In quella fase storica, l’accumulazione di moneta, che pure avrebbe dovuto seguire in automatico al cambiamento di paradigma, non sarà significativa per parecchio tempo, rimanendo confinata a pochi soggetti e per ammontari relativamente piccoli, a causa della esiguità delle possibilità di acquisto di beni e del numero di monete circolanti. E anzi, in alcuni contesti nordeuropei, di comunità feudali relativamente chiuse, attraverso il meccanismo della “renovatio monetae”, vale a dire una tassa sul possesso del denaro, sarà l’uso a essere incentivato, inducendo una distribuzione della ricchezza meno diseguale rispetto a contesti simili, ma con regole diverse.

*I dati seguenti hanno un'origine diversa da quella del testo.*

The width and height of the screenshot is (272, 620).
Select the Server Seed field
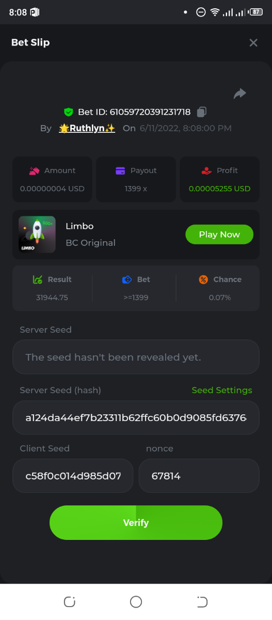click(x=136, y=357)
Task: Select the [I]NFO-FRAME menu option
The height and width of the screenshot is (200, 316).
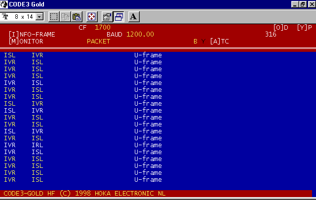Action: (x=32, y=35)
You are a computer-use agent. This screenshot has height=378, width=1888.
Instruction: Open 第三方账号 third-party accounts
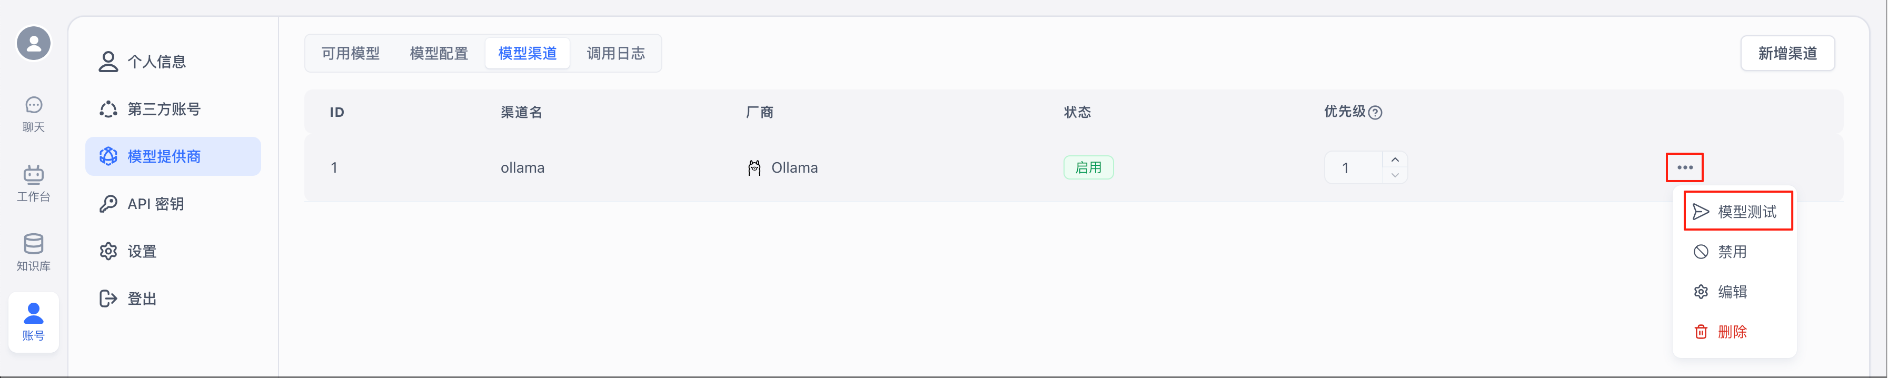coord(163,109)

5. Il baratto intracomunitario

Perché, in effetti, più in generale, in tempi di rarefazione delle autorità di conio e di incertezza dell’ identità dei popoli, in comunità disperse e impaurite, tornerà in auge il baratto: agli albori della storia confinato agli scambi con il nemico, sarà ripristinato laddove il mezzo risulterà essere funzionale, non al ritorno impossibile ad un modello di scambio fiduciario tra membri di una stessa gens, in cui il rapporto può anche rimanere in sospeso ad libitum, quanto piuttosto alla soluzione di problemi pratici di vita quotidiana, in cui il fattore tempo (di chiusura della relazione) non sia troppo dilatato, onde evitare i rischi di insolvenza di cui le guerre e/o le calamità sempre incombenti potrebbero essere foriere. In queste forme, anche il baratto, in quanto sostitutivo dello scambio con moneta aurea, concorre, al pari di questa, all’affermarsi della competizione sociale e alla propensione (potenziale) all’accumulo. Il baratto esclude il dono e (in maniera controintuitiva) conduce, in nome della stessa logica che porta in auge le monete d’oro, all’allentamento del patto comunitario di solidarietà. Le mani scambiano beni, ma le menti pensano all’oro…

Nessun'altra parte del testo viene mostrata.